Preliminary investigation on the correlation between karyopherin alpha 4 and acute cerebral infarction.

OBJECTIVE: Acute cerebral infarction (ACI) has a high incidence and complex etiology, so searching for specific diagnosis and therapeutic target molecules is highly important. This paper aimed to explore the mechanism of karyopherin alpha 4 (KPNA4) in ACI. MATERIAL AND METHODS: Four groups were established: sham group, middle cerebral artery occlusion (MCAO) group, MCAO + small interfering negative control (si-NC group), and MCAO + si-KPNA4 group. The Zea-Longa scoring standard was adopted to assess the neurological impairment of ACI rats. The expression of KPNA4 was verified by real-time quantity polymerase chain reaction assay and Western blot. 2,3,5-Triphenyltetrazolium chloride and hematoxylin and eosin staining were used to examine the effects of KPNA4 knockdown on brain injury in ACI rats. The apoptosis of oxygen-glucose deprivation (OGD)-SH-SY5Y cells was measured by the terminal deoxynucleotidyl transferase-mediated dUTP nick end labeling method.
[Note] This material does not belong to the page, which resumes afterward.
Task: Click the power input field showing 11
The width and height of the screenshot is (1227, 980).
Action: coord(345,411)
Western blot analysis was performed to analyze the expression levels of apoptosis-related proteins, inflammatory factors, and nuclear factor kappa B (NF-κB) pathway-related proteins. RESULTS: KPNA4 was overexpressed in the MCAO rat brain (P < 0.0001) and OGD-SH-SY5Y cells (P < 0.0001). Knocking down KPNA4 significantly reduced the degree of brain damage (P < 0.0001) and reduced the apoptosis of OGD-SH-SY5Y cells (P < 0.001). KPNA4 knockdown also significantly decreased the expression levels of inflammatory factors (interleukin [IL]-1β, tumor necrosis factor-α, and IL-18; P < 0.0001) and prohibited the phosphorylation of the inhibitor of NF-κB and p65 (P < 0.0001). However, NF-κB agonist lipopolysaccharide reversed the inhibition of KPNA4 knockdown. CONCLUSION: In general, KPNA4 knockdown can mitigate ACI-induced damage by regulating the NF-kB pathway. This finding provides a new perspective on the treatment of ACI.